__TEXTE__
§
16      La Commission conclut à ce qu’il plaise au Tribunal :

–        rejeter le recours ;

–        condamner la requérante aux dépens.

 En droit

17      Les arguments présentés par la requérante à l’appui du recours peuvent être regroupés en trois moyens. Le premier moyen est relatif à la motivation des lettres par lesquelles elle a été informée du rejet de ses demandes tendant à obtenir le statut de membre associé de l’entreprise commune S 2R. Le deuxième moyen concerne, en substance, des erreurs manifestes d’appréciation que la Commission aurait commises lors de l’examen de sa candidature. Enfin, le troisième moyen est tiré d’un détournement de pouvoir.

 Sur le premier moyen, tiré de la violation de l’obligation de motivation

18      La requérante affirme qu’elle n’a reçu aucune décision formelle de la Commission contenant un dispositif et une motivation formelle quant aux raisons du rejet de sa candidature.

19      La Commission conteste cette allégation de la requérante.
§
__DONNÉES EXTRAITES__

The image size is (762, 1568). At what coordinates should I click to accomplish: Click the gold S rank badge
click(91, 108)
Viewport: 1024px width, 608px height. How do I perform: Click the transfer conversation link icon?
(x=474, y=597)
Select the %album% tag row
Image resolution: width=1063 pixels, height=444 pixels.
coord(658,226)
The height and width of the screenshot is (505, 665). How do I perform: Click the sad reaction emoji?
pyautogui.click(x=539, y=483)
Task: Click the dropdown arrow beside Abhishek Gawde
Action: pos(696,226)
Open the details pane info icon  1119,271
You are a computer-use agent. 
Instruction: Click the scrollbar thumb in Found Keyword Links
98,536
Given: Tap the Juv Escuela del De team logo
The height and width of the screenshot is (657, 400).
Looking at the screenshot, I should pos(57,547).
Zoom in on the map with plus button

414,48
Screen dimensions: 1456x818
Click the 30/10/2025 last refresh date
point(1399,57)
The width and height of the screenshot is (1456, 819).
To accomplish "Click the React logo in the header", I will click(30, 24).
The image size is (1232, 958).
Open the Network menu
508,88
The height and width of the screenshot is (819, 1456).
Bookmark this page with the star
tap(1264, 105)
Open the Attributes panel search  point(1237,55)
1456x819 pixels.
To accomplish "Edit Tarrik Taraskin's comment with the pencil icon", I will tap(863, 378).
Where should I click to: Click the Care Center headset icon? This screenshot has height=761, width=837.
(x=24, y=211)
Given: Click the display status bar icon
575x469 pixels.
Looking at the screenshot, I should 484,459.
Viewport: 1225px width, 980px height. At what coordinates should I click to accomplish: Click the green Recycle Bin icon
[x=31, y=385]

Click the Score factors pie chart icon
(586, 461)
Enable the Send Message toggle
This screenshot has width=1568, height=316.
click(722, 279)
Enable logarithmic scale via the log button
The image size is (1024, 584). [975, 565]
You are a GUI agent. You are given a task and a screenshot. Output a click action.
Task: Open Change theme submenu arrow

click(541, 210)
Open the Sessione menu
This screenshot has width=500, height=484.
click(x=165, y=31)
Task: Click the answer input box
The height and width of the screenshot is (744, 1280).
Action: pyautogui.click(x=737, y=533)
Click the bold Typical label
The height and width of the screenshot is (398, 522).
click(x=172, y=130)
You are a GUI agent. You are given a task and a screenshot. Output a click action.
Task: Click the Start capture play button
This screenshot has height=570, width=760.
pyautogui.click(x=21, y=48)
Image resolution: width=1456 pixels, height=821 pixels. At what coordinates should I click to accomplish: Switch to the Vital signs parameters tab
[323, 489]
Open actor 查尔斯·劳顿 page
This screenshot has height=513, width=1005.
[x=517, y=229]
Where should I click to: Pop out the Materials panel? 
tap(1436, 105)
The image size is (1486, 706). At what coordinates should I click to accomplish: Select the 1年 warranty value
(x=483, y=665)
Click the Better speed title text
§
__SÉRIE DE CONSIGNES__
A) Énumérez les moyens que la requérante invoque à l'appui de son recours dans l'extrait d'arrêt.
B) Répondez aux questions suivantes d'après l'extrait d'arrêt.
(i) Que demande la Commission au Tribunal au sujet des dépens ?
(ii) Quel statut la requérante cherchait-elle à obtenir ?
(iii) Selon la requérante, que n'a-t-elle pas reçu de la Commission ?
C) Donnez la suite de l'extrait d'arrêt sur le recours de la requérante à partir de sa dernière phrase.
Les données forment un matériau indépendant de l'extrait d'arrêt.

__RÉPONSES AUX CONSIGNES__
A)
- La violation de l'obligation de motivation des lettres l'informant du rejet de ses demandes tendant à obtenir le statut de membre associé de l'entreprise commune S 2R.
- Des erreurs manifestes d'appréciation que la Commission aurait commises lors de l'examen de sa candidature.
- Un détournement de pouvoir.

B)
(i) Elle demande que la requérante soit condamnée aux dépens.
(ii) Le statut de membre associé de l'entreprise commune S 2R.
(iii) Une décision formelle contenant un dispositif et une motivation formelle quant aux raisons du rejet de sa candidature.

C)
20      À titre liminaire, il convient de rappeler que, selon une jurisprudence constante, la motivation exigée à l’article 296 TFUE doit être adaptée à la nature de l’acte en cause et doit faire apparaître de façon claire et non équivoque le raisonnement de l’institution auteur de l’acte, de manière à permettre aux intéressés de connaître les justifications de la mesure prise et à la juridiction compétente d’exercer son contrôle. L’exigence de motivation doit être appréciée en fonction des circonstances de l’espèce, notamment du contenu de l’acte, de la nature des motifs invoqués et de l’intérêt que les destinataires ou d’autres personnes concernées par l’acte au sens de l’article 263, quatrième alinéa, TFUE peuvent avoir à recevoir des explications. Il n’est pas exigé que la motivation spécifie tous les éléments de fait et de droit pertinents, dans la mesure où la question de savoir si la motivation d’un acte satisfait aux exigences de l’article 296 TFUE doit être appréciée au regard non seulement de son libellé, mais aussi de son contexte ainsi que de l’ensemble des règles juridiques régissant la matière concernée (arrêts du 2 avril 1998, Commission/Sytraval et Brink’s France, C‑367/95 P, EU:C:1998:154, point 63 ; du 30 septembre 2003, Allemagne/Commission, C‑301/96, EU:C:2003:509, point 87, et du 22 juin 2004, Portugal/Commission, C‑42/01, EU:C:2004:379, point 66).

21      Il y a lieu de relever d’emblée que, compte tenu du contexte de l’affaire et notamment du fait que la décision de rejet figurant dans la lettre datée du 7 avril 2015 a été suivie, après demande de réexamen, de la décision attaquée, la motivation de cette dernière doit être appréciée en tenant compte également des éléments de motivation contenus dans ladite lettre.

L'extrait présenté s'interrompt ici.